Sæmundur Rögnvaldsson:
Yeah, so some of the early findings, as Sigurður mentioned, is, of course, a new definition of light chain MGUS and learning more about the disease.
We’re also working a lot on improving follow-up strategies for MGUS, which is critical to it being feasible to do screening. We also have presented some data at the American Society of Hematology Congress, both in 2021 and now last year, last December, which actually didn’t make it into the paper because it’s so new. So it’s hot off the press. These findings seem to show that screening leads to early diagnosis of myeloma, about a one year earlier diagnosis of myeloma and related disease, but that those who are in Arm 1 catch up later on. So that sort of at least appears to show that we’re not doing that much overdiagnosis.
Secondly, we see that those who are diagnosed with myeloma after screening have much less symptomatic disease, they have less renal disease and less anemia, and these clinical hallmarks of myeloma and are much less likely to present in an acute manner, where we know that the risk of early mortality in myeloma is the highest.
Thirdly, in that presentation or in that data, we see that at least early on, in the medium term, knowing about your MGUS status does not significantly affect people’s levels of depression, anxiety, or satisfaction with life, and that’s on average. But it’s important to take these findings with some grain of salt because we don’t know whether this sort of translates into improved survival later on. These psychological benefits are in the setting of this study, where people enter very sort of very systematic follow-up and also all care is free of charge. So that’s very important to take into account there.

# [Your objective]
Write the next part of the interview remarks on the MGUS screening study, picking up after the final sentence shown.

# [Record extracts]
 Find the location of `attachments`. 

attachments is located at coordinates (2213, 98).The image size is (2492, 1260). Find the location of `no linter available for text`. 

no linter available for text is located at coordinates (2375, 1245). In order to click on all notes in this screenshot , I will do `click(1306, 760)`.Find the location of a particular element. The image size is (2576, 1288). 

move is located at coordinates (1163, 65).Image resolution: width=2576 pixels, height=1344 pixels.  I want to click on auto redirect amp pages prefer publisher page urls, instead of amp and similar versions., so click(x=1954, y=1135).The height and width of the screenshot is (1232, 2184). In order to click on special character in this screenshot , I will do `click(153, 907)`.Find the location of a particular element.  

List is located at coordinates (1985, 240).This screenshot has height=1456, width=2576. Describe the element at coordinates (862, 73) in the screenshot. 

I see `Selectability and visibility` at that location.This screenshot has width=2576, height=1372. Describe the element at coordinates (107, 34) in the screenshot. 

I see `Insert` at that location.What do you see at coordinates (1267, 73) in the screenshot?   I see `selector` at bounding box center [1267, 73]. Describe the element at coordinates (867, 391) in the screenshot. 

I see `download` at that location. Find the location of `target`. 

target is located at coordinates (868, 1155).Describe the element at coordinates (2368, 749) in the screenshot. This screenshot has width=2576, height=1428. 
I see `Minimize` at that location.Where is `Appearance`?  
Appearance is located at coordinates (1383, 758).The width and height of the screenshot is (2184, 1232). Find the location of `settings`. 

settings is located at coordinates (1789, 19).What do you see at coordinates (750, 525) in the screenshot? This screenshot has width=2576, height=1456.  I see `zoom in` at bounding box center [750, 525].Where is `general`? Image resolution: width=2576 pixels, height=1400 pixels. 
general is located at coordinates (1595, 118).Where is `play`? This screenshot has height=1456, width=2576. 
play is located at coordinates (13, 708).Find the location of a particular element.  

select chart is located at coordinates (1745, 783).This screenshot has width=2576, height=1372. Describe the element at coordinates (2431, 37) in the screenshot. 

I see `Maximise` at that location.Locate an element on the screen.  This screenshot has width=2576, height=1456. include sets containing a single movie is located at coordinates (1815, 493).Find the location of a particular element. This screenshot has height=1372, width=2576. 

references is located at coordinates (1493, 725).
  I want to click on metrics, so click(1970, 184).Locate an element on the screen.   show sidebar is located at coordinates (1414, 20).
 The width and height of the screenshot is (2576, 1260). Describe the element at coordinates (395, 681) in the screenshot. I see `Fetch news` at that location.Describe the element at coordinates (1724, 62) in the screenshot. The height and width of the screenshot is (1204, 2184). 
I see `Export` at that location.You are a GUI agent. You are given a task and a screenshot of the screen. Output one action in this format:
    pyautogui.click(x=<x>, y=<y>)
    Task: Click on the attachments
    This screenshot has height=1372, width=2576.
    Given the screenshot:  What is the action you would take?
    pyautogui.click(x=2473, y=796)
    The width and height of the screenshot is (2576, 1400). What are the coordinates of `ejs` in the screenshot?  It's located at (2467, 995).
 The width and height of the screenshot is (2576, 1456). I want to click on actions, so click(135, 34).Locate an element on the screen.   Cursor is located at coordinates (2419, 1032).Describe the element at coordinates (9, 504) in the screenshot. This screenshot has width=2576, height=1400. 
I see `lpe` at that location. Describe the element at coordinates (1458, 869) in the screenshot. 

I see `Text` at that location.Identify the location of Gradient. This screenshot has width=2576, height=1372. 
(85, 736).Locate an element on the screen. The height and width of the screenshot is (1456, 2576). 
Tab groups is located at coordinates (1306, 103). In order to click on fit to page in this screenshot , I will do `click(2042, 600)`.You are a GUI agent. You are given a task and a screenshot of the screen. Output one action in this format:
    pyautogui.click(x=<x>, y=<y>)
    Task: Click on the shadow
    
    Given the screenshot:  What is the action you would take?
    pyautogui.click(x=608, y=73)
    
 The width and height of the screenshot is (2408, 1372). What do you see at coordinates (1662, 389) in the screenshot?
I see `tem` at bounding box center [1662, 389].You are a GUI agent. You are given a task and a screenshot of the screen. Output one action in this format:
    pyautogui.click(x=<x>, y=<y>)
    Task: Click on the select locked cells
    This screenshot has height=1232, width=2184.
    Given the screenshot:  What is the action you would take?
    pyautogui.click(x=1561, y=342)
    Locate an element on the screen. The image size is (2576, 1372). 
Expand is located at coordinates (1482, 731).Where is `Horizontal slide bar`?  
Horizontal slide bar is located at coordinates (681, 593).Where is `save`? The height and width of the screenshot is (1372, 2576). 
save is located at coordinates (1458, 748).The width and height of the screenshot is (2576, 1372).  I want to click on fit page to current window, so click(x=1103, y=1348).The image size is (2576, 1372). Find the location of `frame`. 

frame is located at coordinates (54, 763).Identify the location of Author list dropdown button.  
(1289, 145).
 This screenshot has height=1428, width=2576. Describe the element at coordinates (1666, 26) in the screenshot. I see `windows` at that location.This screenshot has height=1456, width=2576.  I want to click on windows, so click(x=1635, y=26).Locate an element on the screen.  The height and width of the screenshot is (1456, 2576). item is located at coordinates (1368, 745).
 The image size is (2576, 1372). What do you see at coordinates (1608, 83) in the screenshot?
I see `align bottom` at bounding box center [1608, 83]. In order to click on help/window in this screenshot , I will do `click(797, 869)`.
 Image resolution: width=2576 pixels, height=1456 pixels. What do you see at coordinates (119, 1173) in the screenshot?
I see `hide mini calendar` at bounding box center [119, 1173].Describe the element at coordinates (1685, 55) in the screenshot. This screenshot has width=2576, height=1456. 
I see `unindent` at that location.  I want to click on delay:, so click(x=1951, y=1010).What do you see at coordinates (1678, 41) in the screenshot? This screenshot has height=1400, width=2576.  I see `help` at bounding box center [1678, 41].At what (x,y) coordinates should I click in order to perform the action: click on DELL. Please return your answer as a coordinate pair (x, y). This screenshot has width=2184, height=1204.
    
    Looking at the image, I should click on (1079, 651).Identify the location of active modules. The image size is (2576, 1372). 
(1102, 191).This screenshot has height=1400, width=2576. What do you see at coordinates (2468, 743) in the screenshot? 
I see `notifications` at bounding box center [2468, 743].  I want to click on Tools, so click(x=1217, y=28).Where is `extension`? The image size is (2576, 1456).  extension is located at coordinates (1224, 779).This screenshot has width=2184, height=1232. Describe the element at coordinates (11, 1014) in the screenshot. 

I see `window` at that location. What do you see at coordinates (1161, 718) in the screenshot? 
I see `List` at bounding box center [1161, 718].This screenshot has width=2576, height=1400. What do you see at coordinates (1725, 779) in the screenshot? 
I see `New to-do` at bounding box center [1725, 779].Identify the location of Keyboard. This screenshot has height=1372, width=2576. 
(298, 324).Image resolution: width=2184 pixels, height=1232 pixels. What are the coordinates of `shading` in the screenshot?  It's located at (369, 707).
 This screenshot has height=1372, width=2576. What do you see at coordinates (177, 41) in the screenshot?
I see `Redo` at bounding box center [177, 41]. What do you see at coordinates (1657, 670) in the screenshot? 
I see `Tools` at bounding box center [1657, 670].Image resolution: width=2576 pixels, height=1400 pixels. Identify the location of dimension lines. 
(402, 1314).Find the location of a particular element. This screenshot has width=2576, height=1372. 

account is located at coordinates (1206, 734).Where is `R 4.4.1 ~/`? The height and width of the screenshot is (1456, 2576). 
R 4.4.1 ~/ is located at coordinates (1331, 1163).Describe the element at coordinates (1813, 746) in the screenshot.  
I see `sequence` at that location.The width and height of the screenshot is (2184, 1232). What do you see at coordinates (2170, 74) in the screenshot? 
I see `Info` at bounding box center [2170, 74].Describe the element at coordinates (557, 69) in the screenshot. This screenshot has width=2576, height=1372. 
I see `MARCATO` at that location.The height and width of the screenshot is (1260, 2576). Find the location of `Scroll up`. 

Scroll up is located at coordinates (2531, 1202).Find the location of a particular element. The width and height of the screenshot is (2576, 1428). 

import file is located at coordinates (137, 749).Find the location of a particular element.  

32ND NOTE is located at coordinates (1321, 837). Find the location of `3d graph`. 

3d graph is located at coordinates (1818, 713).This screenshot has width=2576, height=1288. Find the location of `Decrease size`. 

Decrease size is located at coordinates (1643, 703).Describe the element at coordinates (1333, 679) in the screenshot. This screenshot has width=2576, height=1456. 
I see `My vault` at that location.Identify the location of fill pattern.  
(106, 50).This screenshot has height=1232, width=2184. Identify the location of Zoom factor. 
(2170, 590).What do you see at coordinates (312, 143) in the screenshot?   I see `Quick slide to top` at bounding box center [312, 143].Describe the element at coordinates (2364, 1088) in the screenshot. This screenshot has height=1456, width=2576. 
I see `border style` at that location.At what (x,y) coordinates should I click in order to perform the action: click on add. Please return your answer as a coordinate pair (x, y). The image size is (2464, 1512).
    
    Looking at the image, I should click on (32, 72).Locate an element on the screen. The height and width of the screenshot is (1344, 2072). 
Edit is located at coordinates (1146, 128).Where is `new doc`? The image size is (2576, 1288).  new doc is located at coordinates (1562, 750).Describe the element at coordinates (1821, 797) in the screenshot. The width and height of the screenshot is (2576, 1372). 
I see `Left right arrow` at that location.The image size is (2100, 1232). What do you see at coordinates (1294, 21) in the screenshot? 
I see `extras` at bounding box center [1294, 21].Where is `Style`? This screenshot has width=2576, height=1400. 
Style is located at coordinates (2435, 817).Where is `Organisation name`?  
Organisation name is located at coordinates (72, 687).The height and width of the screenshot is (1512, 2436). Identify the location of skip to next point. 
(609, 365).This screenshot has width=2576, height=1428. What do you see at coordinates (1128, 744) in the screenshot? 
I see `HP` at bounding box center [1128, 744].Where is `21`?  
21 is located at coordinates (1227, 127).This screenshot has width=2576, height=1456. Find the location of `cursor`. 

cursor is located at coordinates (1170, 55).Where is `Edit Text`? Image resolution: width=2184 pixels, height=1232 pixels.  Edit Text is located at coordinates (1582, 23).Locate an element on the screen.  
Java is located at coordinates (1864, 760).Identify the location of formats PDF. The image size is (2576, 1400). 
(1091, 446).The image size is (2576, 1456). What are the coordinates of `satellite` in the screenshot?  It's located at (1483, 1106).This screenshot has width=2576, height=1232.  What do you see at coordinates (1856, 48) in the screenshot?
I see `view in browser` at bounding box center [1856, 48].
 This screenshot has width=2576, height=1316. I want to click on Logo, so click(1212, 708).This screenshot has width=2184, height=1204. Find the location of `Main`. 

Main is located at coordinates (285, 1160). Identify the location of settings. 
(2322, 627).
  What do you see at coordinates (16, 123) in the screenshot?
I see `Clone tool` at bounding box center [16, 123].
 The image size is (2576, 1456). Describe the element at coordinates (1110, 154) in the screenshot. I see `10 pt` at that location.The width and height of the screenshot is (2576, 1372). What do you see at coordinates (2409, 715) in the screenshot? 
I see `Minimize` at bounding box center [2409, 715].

# [Solved problem]
Bob Barrett:
Finally, you both seem to be really enthusiastic about this study and this paper. Is there anything else you’d like to share on the topic?
Sæmundur Rögnvaldsson:
Well, I think our conclusion in the paper in Clinical Chemistry, it’s very important to share that conclusion, because to date, we don’t have the data to start screening. I think it’s important that we’re clear on that. There is promise in screening, but we need more data, and we need more time to know whether we should do it. It’s an incredibly big intervention into just society to start screening for MGUS because MGUS is so common. So it’s very important to be sure that we’re doing the right thing when we start it. There are some clinical scenarios where screening is appropriate, families with loads of myeloma and so on, but sort of population-based screening, it’s not time for that yet, but we’re working on it.
Bob Barrett:
That was Dr. Sæmundur Rögnvaldsson and Dr. Sigurður Kristinsson from the University of Iceland. They wrote a review article discussing multiple myeloma screening in the January 2024 issue of Clinical Chemistry, and they’ve been our guests in this podcast on that topic. I’m Bob Barrett. Thanks for listening.